Cross-whisker adaptation was studied here using stimulation of 18 Hz, which is high enough to induce a pronounced gradual adaptation in the cortex but almost no adaptation in the thalamus from the second response onward (Figs. 25) (Khatri et al., 2004). A train of 20 deflections of the AW, at a frequency of 18 Hz, was followed by a single test deflection of the PW (Fig. 6A). Reciprocal testing of the AW was performed after repetitive stimulation of the PW (Fig. 6B). The pattern of command stimulation is depicted below the averaged membrane potential traces in Figure 6, A and B, in which the test stimulation is marked by an arrow. Despite profound adaptation of the response to stimulation of the AW, the test PW response was very similar to its corresponding control response measured from the averaged response to the first stimulus in a train of PW stimuli. The similarity of the PW test response to its control can be seen by comparing the last response in Figure 6A with the first response in Figure 6B. Control and test responses are depicted in Figure 6C, together with the adapted response to the last deflection of the train (i.e., the 20th response, just before the test stimulus).

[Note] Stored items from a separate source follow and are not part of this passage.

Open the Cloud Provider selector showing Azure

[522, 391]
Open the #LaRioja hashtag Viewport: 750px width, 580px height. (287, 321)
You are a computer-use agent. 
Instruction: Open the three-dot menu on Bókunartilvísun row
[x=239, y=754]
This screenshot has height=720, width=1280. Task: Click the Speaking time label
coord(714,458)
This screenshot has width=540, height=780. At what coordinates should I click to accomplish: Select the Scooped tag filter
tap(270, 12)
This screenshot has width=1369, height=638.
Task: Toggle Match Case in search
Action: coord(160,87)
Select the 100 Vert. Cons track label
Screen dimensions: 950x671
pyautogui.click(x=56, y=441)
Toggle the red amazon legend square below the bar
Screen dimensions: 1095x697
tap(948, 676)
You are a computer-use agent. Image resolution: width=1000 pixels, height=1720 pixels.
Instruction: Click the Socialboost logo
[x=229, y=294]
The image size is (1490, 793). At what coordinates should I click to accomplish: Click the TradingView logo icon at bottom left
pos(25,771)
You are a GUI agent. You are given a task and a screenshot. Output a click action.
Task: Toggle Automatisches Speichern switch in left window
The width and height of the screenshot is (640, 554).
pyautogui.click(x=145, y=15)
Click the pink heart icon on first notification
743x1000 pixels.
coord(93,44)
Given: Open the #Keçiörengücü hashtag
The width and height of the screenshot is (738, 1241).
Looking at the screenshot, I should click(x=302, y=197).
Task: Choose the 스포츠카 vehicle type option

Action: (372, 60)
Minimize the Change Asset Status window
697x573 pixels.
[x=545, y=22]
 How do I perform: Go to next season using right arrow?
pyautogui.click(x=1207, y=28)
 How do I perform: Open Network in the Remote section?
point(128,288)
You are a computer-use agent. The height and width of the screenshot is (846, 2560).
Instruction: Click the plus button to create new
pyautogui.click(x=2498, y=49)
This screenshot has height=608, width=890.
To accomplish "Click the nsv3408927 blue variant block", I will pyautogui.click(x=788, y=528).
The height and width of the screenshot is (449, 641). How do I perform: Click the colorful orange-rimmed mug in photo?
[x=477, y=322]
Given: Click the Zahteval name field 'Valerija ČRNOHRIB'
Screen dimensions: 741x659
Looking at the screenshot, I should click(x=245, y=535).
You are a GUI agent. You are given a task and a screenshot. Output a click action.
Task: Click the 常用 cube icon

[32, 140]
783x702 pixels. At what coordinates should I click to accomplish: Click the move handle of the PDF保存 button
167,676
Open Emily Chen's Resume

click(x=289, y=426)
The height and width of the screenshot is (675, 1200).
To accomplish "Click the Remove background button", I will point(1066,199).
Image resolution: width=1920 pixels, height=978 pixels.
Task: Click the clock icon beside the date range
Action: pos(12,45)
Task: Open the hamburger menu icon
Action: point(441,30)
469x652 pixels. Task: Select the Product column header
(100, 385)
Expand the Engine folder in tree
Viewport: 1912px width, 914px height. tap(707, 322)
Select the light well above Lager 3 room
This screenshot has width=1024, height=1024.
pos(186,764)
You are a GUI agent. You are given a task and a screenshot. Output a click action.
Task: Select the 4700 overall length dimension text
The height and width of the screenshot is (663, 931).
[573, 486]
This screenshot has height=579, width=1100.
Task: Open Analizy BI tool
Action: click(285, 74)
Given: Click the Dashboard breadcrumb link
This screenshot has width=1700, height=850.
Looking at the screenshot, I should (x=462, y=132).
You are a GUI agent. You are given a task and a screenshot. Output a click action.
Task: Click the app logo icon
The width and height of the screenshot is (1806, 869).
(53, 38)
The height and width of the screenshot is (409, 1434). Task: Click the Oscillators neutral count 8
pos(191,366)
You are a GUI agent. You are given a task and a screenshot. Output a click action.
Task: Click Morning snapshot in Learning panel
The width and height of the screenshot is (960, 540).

A similar result was obtained when we examined the effect of repetitive stimulation of the PW on the response to AW, i.e., the AW test response was unaffected by PW adaptation (Fig. 6D). Thus, for this layer 4 cell, repetitive stimulation of either the PW or the AW had a negligible effect on its response to the other whisker. The two additional examples shown in Figure 7, one of a layer 4 cell (Fig. 7A–D) and the other of a layer 2/3 cell (Fig. 7E–H), demonstrate again that response adaptation by means of repetitive stimulation of one whisker has only a minor effect on the response to subsequent stimulation of the neighboring whisker.

Figure 7.

Figure 7.

Cross-whisker adaptation for two additional cells. A--D, A layer 4 cell shows only moderate reduction in the test response compared with its control. E–H, Minor cross-whisker adaptation effect in a layer 2/3 cell. Format of representation is similar to that in Figure 6.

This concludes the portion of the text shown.